# algorithm - How Can we store the frequency of alphabets in a string?

How can we store the frequency of alphabets in a string using minimum possible memory..

I think bit array or using bit manipulation, this cannot be achieved as we need to store the frequency, and not only the occurrence of alphabet(true or false)...

Please let me know, if any other data structure exist for this problem..

also, we need to find the alphabets which has maximum frequency (aplhabets with same maximum frequency ) should get printed.?? Please i need an efficient alogrithm...

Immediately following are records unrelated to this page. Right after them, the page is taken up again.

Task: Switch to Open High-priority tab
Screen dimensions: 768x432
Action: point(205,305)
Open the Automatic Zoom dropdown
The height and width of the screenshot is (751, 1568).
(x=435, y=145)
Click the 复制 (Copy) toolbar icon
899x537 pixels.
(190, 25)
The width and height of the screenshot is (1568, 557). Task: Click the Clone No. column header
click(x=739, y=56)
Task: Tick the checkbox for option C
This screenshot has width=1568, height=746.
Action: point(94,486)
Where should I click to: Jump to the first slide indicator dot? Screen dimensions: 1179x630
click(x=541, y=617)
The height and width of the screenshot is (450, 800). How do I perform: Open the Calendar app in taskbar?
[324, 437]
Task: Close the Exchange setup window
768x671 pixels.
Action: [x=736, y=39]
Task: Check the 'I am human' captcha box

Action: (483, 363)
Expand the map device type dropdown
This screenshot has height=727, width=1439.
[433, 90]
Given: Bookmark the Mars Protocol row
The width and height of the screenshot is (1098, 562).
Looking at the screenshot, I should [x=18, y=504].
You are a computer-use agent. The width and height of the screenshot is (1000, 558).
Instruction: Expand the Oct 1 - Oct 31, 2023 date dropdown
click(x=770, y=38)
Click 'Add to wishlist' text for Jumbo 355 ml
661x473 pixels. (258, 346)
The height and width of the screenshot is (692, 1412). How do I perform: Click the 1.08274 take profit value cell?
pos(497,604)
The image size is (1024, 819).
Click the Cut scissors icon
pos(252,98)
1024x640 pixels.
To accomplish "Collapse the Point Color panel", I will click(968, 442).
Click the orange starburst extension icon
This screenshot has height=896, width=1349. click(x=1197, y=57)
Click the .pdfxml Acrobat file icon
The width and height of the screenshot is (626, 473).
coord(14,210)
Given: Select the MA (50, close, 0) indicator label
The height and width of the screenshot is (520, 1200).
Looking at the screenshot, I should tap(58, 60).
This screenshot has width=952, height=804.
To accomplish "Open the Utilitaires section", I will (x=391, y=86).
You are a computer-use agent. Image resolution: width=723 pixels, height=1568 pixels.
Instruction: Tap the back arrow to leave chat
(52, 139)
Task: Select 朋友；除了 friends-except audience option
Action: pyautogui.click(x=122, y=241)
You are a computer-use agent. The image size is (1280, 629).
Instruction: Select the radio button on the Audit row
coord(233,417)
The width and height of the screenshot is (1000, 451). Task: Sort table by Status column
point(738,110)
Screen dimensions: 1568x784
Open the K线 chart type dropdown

I think Huffman coding is what you want, but explain your problem more to understand it better, there are some other ways, but you should explain your problem (At least I'm one of a person needs more explanation).

/* For a short string, like "abaz" a Hashmap like (a:2, b:1, z:1) will be shorter, than a whole alphabet*/

``````main()

{

int count,i,j;
char str[50];

printf("Enter string : ");
gets(str);

for(i=0;i<=strlen(str)-1;i++)
{
count=1;
if(str[i]==' ')
continue;
for(j=i+1;j<=strlen(str)-1;j++)
{
if(str[i]==str[j])
{
str[j]=' ';
count++;
}
}
printf("%c : %d \n",str[i],count);
}
getch();
}
``````

For a short string, like "abaz" a Hashmap like (a:2, b:1, z:1) will be shorter, than a whole alphabet.

Is it just for ascii a-z, or are UTF-8 characters considered?

Create a HashMap having the characters mapped to the frequency. Also keep a maximum count and increment it when needed. At the end, you have all the frequencies stored and the maximum count. Now iterate over the hashmap and pick the character keys which are mapped to a value equal to maximum count.

Storing = O(n) Retrieving all the characters with maximum frequency = O(n)

So, both together are done in linear time.